BEGIN Given records
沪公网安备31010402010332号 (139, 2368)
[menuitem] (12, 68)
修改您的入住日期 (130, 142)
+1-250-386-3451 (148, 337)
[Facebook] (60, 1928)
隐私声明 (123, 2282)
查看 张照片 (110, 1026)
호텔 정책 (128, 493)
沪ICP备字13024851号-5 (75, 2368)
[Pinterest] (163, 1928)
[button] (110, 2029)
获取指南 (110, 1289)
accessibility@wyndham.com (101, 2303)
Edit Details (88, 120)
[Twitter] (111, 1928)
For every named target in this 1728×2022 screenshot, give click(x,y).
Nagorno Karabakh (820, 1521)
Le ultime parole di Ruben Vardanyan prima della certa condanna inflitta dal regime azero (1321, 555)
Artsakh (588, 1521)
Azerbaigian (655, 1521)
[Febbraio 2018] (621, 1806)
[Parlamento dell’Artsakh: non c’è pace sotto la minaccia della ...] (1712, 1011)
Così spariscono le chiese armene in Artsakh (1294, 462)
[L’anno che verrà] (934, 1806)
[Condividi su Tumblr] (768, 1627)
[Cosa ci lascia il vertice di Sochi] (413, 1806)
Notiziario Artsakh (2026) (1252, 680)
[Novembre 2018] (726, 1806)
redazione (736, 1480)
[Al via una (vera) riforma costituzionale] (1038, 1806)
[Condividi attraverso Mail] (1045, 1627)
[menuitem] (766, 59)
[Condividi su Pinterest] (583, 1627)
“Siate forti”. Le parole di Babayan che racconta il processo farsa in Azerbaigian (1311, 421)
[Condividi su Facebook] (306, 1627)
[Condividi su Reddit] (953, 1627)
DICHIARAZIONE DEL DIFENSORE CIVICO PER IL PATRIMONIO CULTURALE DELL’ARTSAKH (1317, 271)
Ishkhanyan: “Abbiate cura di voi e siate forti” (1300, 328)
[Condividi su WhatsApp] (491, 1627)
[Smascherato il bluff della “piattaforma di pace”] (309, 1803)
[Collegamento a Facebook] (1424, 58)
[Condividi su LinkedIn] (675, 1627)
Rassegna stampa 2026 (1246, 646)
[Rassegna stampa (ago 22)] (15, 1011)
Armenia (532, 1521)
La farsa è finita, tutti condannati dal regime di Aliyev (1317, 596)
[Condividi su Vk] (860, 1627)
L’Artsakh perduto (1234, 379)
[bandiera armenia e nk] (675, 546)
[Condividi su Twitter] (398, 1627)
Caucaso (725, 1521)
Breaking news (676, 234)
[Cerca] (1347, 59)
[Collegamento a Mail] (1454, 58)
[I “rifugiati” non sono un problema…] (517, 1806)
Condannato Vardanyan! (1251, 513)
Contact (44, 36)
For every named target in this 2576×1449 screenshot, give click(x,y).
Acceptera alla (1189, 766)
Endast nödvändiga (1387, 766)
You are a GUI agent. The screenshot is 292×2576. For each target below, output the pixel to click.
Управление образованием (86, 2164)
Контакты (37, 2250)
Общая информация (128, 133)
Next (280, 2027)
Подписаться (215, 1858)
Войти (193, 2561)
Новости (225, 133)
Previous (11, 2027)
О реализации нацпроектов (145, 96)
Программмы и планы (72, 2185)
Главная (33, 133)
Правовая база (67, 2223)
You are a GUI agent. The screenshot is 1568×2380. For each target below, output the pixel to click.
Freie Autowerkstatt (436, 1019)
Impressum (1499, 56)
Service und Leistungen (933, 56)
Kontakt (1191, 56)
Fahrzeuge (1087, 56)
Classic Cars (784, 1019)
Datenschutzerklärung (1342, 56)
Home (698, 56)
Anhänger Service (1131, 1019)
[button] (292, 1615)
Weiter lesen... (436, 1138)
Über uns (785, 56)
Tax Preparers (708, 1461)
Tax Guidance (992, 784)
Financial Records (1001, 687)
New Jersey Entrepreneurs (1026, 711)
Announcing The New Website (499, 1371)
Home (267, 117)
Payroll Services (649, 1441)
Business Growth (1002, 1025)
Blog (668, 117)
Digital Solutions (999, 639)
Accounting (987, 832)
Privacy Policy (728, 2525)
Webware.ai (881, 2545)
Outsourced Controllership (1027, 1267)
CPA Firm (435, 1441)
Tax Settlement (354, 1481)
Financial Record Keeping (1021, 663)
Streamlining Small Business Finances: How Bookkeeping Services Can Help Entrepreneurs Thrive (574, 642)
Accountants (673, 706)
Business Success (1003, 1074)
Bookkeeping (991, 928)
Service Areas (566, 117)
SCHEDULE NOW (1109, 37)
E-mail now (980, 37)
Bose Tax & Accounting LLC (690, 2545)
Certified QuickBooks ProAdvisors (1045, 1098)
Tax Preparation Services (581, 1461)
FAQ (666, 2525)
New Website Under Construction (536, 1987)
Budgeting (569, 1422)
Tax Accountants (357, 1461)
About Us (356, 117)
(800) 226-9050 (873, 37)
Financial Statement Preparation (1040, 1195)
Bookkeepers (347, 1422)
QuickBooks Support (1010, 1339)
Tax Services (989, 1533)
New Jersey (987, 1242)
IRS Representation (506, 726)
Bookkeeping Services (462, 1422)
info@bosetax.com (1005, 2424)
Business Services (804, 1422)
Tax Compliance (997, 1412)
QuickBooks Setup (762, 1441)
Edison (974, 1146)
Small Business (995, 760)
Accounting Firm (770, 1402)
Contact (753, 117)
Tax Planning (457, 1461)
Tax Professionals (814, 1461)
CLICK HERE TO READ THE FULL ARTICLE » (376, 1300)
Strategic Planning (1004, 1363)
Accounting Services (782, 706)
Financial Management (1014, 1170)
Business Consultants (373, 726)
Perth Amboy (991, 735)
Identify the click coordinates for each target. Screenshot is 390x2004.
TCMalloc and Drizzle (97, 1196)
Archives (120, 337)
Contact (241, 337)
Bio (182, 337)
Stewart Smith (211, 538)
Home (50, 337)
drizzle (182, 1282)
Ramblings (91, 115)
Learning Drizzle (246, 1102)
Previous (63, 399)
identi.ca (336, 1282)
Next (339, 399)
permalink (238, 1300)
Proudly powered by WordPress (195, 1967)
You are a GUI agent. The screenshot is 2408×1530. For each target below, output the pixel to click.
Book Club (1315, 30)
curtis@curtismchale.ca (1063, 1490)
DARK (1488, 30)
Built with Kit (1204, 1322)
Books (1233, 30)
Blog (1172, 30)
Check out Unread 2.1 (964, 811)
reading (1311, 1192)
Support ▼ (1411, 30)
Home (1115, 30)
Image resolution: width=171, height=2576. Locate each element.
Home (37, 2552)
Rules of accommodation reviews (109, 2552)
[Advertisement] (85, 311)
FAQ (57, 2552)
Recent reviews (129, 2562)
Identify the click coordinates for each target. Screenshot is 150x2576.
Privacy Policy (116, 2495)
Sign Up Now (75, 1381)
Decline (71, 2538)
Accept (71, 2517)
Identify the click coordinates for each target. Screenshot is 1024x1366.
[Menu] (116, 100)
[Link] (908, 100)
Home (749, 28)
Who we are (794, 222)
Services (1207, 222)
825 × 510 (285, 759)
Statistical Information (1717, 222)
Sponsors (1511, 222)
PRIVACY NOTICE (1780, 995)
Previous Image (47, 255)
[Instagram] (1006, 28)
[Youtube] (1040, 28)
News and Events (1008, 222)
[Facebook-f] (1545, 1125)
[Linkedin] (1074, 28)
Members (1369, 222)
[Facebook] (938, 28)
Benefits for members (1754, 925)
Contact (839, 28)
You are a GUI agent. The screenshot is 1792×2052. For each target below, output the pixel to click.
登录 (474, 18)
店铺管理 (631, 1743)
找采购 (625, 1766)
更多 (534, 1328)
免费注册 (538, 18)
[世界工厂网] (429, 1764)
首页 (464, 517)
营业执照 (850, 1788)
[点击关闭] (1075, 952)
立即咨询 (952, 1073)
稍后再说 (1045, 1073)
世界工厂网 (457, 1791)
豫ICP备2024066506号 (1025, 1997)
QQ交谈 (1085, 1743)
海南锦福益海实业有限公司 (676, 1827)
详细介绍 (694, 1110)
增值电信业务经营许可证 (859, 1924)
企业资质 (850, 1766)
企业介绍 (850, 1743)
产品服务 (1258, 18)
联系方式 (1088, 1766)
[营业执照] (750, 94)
END Given records
Exercise requirements> Above are some lines. Repeat exactly, and only, those from the line that has "[Al via una" through the line that has "[Condividi su Reddit] (953, 1627)".

Worked solution>
[Al via una (vera) riforma costituzionale] (1038, 1806)
[Condividi attraverso Mail] (1045, 1627)
[menuitem] (766, 59)
[Condividi su Pinterest] (583, 1627)
“Siate forti”. Le parole di Babayan che racconta il processo farsa in Azerbaigian (1311, 421)
[Condividi su Facebook] (306, 1627)
[Condividi su Reddit] (953, 1627)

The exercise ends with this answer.